» **EXCERPT PROVIDED**:
########################################

Live album by Casting Crowns
- Released: November 13, 2015
- Recorded: 2015
- Venues: Eagle's Landing First Baptist Church in McDonough, Georgia;
- Genres: Worship, CCM, Christian rock, pop rock
- Length: 59:34
- Label: Beach Street / Reunion
- Producer: Mark A. Miller

Casting Crowns chronology
| Glorious Day - Hymns of Faith (2014) | A Live Worship Experience (2015) | The Very Next Thing (2016) |

= A Live Worship Experience =

A Live Worship Experience is the fifth live album from Casting Crowns. Reunion Records alongside Beach Street Records released the album on November 13, 2015.

########################################

» **DATASET CONTENT**:
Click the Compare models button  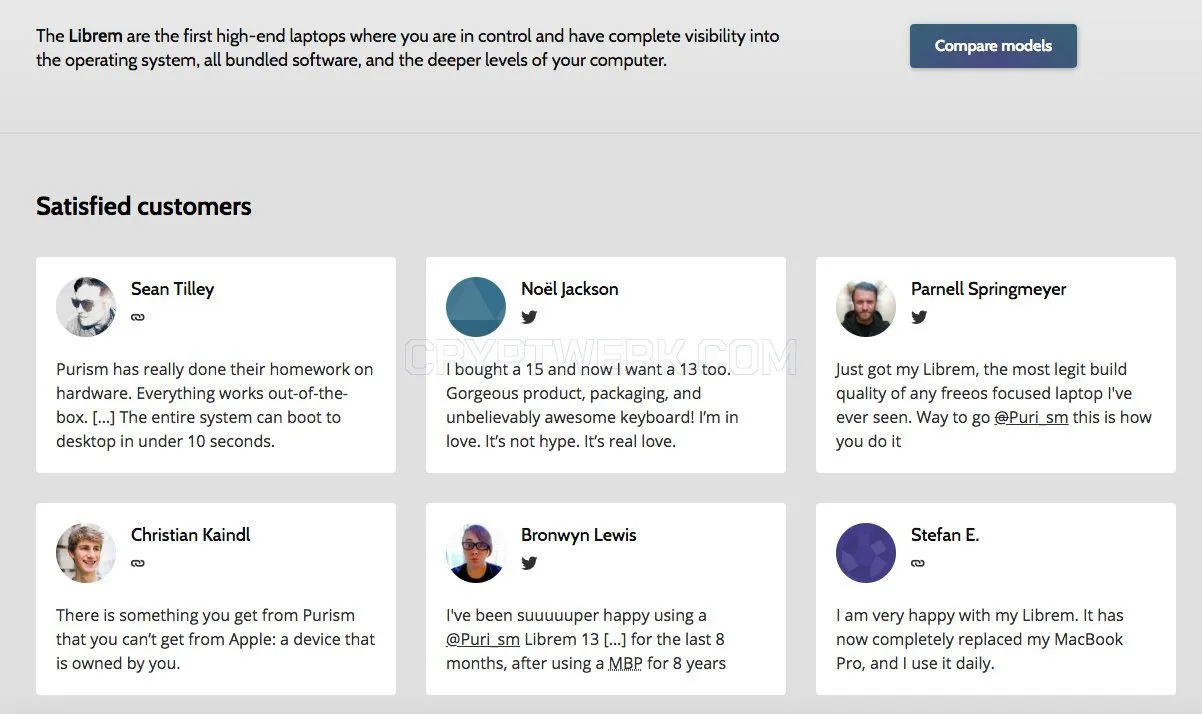[993, 46]
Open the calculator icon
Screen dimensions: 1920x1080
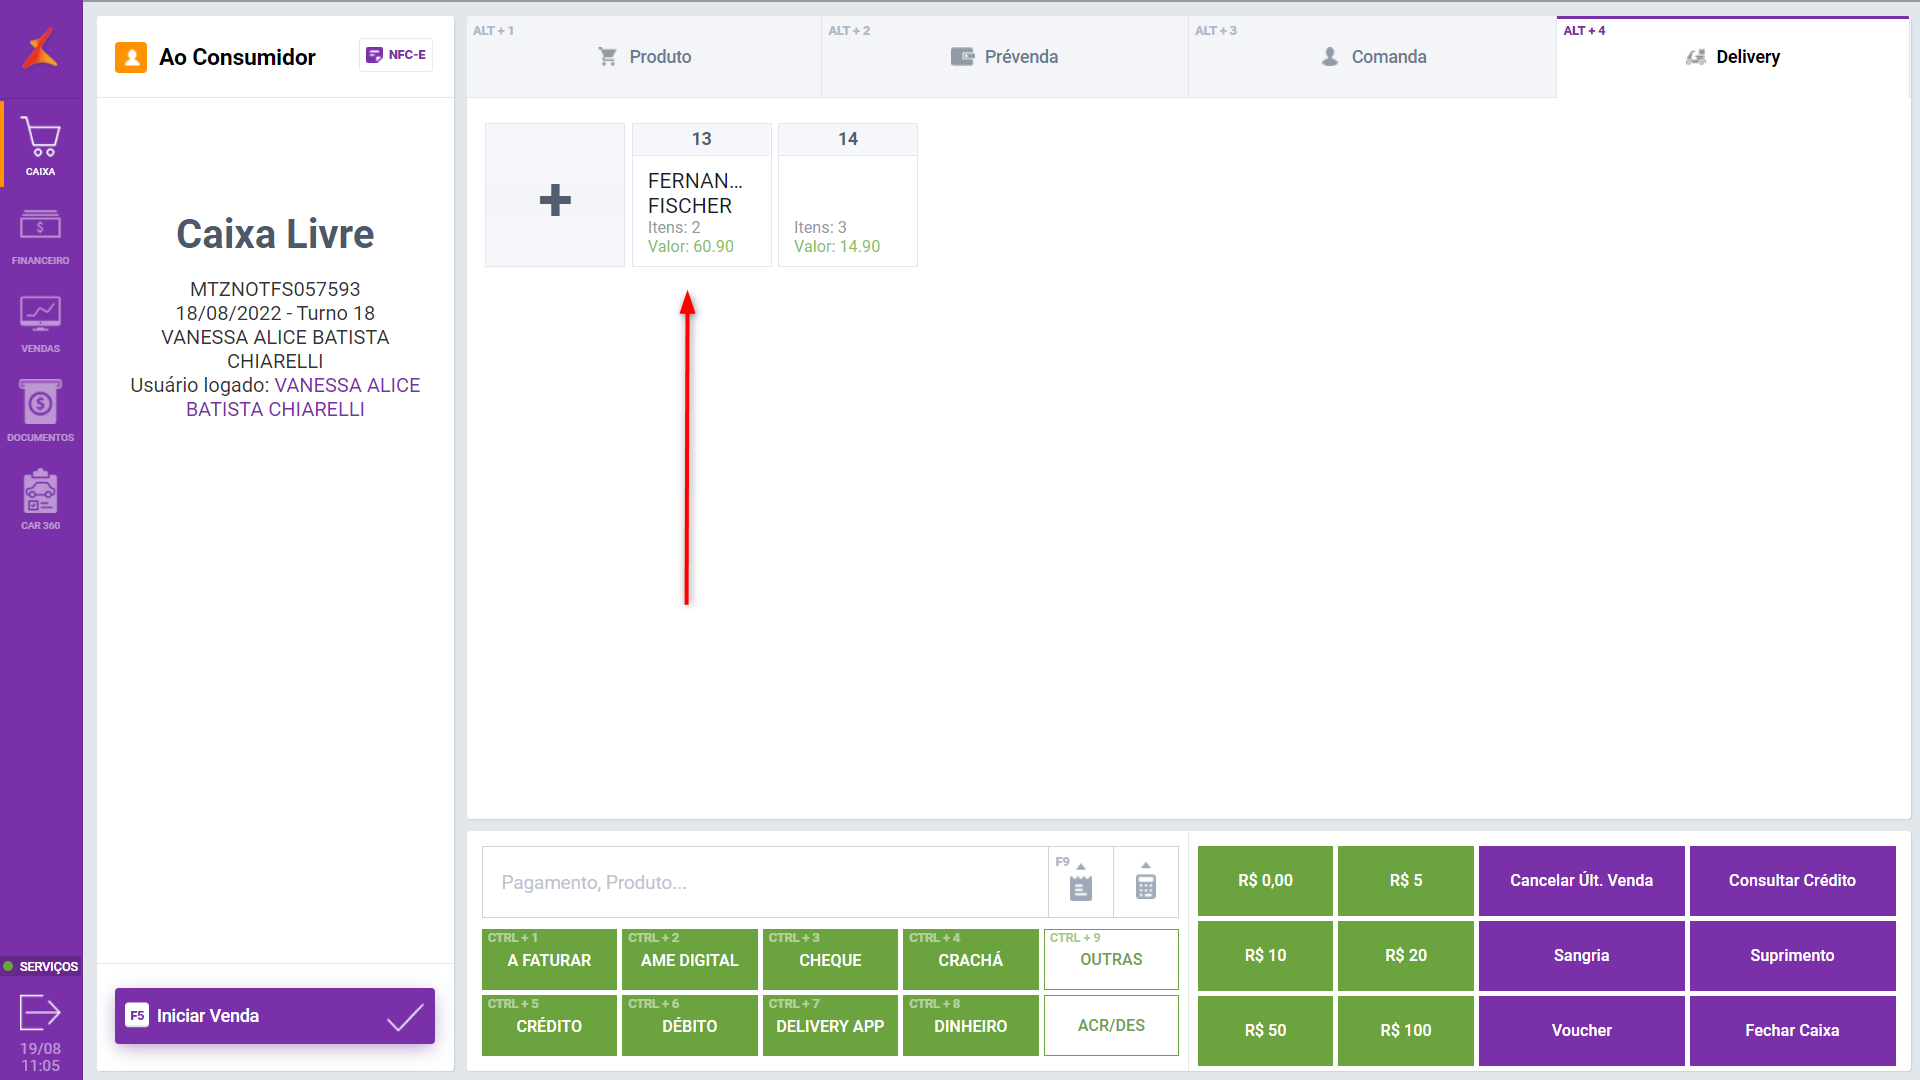click(1146, 883)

########################################

» **REQUIREMENTS**:
1. Answer these from the entry on the Casting Crowns live album, one per line:
(a) Who produced the album?
(b) What is its total running time?
(c) Which album follows it in the band's chronology?
2. Name every genre listed for the album in the entry on the Casting Crowns live album.
3. Pick up the entry on the Casting Crowns live album after its last sentence and carry it forward.

» **EXERCISE ANSWERS**:
1.
(a) Mark A. Miller
(b) 59:34
(c) The Very Next Thing (2016)

2. Worship, CCM, Christian rock, pop rock

3.
==Critical reception==

Signaling in a three star review by CCM Magazine, Matt Conner describes, "it’s a well-packaged set that will animate the faith of the listener." Mikayla Shriver, rating the album four stars from New Release Today, says, "Casting Crowns has delivered yet another spectacular album...and it's definitely worth hearing." Assigning the album three and a half stars by Worship Leader, Jeremy Armstrong describes, "the vulnerability and intimacy brought to their music...is largely due to Mark Hall's powerful delivery and authenticity in song...definitely a worthy addition to their already impressive catalogue of God-honoring music."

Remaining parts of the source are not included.